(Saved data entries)
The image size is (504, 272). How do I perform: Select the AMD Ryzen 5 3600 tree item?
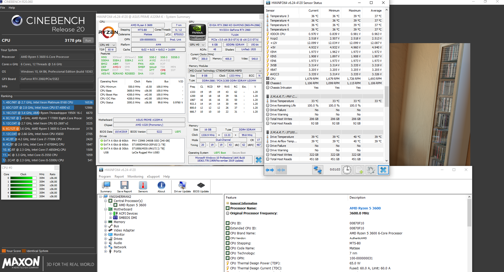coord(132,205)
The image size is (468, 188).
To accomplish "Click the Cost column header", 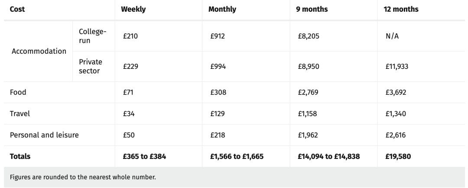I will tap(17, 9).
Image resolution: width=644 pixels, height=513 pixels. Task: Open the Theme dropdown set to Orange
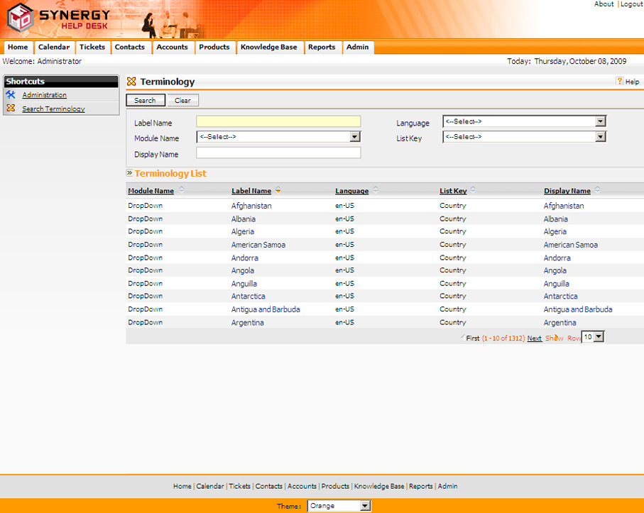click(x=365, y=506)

> **Task to carry out**:
Retype word for word the span of lines above that begins with the line containing "Image resolution: width=644" and ends with the last line of the records; skip all pictures.

> **Written response**:
Image resolution: width=644 pixels, height=513 pixels. Task: Open the Theme dropdown set to Orange
click(x=365, y=506)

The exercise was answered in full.